Ward 6 Cleveland City Councilman Blaine Griffin and six of his council colleagues have called for a council caucus Friday morning. The sole purpose, according to a memo sent to all 17 council members elected Tuesday, is to select the body's next president, who will formally succeed Kevin Kelley in January.

A November caucus vote on the council presidency is typical, even though new members have not yet acquainted themselves with their colleagues, have not learned who might be interested in the council presidency and may have not considered what ramifications their votes presage.

For Council leadership, that has not mattered. In 2017, Kevin Kelley called the vote to reinstate himself as Council President in November, before two council members (Joe Jones and Basheer Jones) had even been certified as victorious by the Cuyahoga County Board of Elections. Both ultimately won extremely close races in their wards.

Kelley knew then that the votes of the Jones' were immaterial. He'd managed to secure support from the majority of his colleagues and could therefore invoke the Unit Rule to demand conformity and ensure a unanimous vote.

As Scene wrote in 2017, "the Unit Rule is an outdated political instrument which mandates that all council Democrats must vote with the majority or else face banishment from the party caucus. While the U.S. Democratic Party abolished the Unit Rule for its own nominating conventions in 1968, the rule actually does make sense in a politically divided legislature, where voting blocs can use it to leverage the full might of their membership. But in Cleveland City Council's current makeup — that is, 100-percent Democratic — the Unit Rule's function is authoritarian. It serves only to silence dissent."

Blaine Griffin intends to do the same tomorrow, and he may — like Kelley before him — call a vote to invoke the Unit Rule before a majority is even established on the matter at hand: his presidency. 

This likely means Griffin believes he has a majority of council members in his corner. When Scene asked Griffin Thursday if this was the case, he responded diplomatically, if not coyly, via text message: "We'll see," he said.

Of the six others whose names appeared on the council memo — Ward 2's Kevin Bishop, Ward 8's Mike Polensek, Ward 9's Kevin Conwell, Ward 11's Brian Mooney, Ward 14's Jasmin Santana and Ward 15's Jenny Spencer  — all but Polensek and Spencer publicly endorsed Kevin Kelley for Mayor and received contributions from the Council Leadership Fund for their recent council races. Blaine Griffin is Kelley's majority leader and has allegedly controlled the council leadership fund since September.   

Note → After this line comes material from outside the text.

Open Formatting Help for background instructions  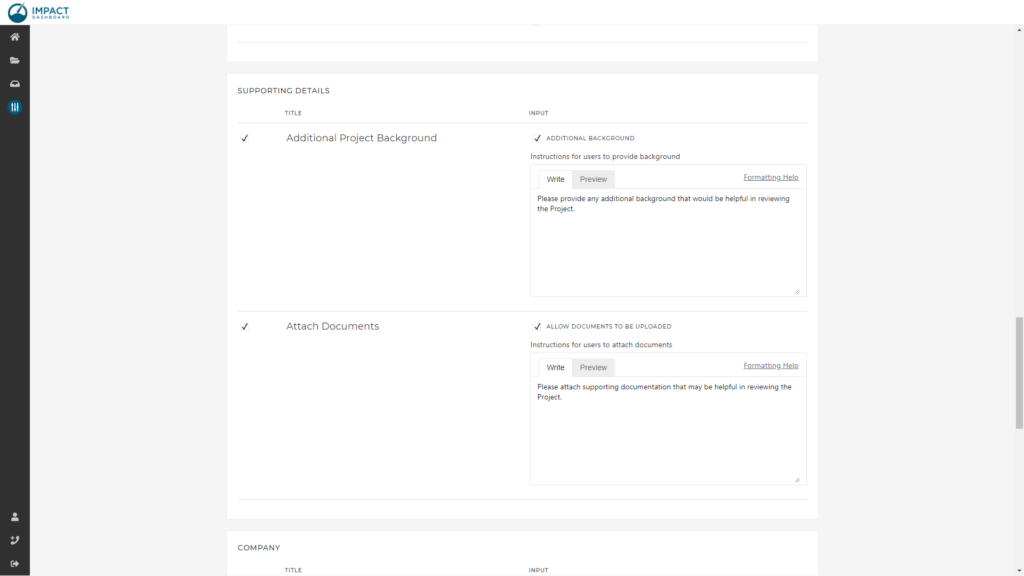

Griffin's election would subvert a council custom which has historically sought to achieve racial balance between the mayor and the council president. (If the mayor is white, the custom goes, the council president should be black. And vice versa.) That is why the mayoral election this year came to resemble a slate, in which Blaine Griffin was seen as Kelley's natural successor as council president were he to win the mayor's race, and Ward 3's Kerry McCormack the presumed successor if Justin Bibb were to win, which he did. McCormack was in fact the only incumbent council member to publicly endorse Bibb. (Bibb has stated that he's staying out of the council presidency fray.) 

One current council member whose name appeared on the memo told Scene Thursday that they weren't convinced all six necessarily backed Griffin. "We just called the meeting," they said. 

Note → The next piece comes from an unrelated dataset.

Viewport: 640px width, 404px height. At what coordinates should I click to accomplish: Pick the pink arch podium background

But the hasty vote has rankled at least one new council member. Rebecca Maurer, who unseated incumbent Anthony Brancatelli in Ward 12, posted an official statement saying she'd received the council memo by courier at her home address less that 24 hours after polls closed Tuesday. Griffin then called her, she said, to alert her of his intentions to run for council president and invoke the Unit Rule while doing so.

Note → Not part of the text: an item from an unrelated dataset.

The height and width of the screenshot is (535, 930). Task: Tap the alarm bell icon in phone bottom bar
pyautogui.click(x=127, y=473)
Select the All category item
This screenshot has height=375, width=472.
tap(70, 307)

"Ultimately, my job is to make sure I can deliver better city services and a stronger legislative process to the residents of Ward 12," she wrote. "The needless speed and out-dated process for this vote make that job harder."

If history is any indication, the caucus vote — which will be held only among council members-elect, not those incumbents who lost Tuesday — will select the council president. The January vote will merely be a formality. The Friday meeting is scheduled for 10 a.m. and will not be live-streamed.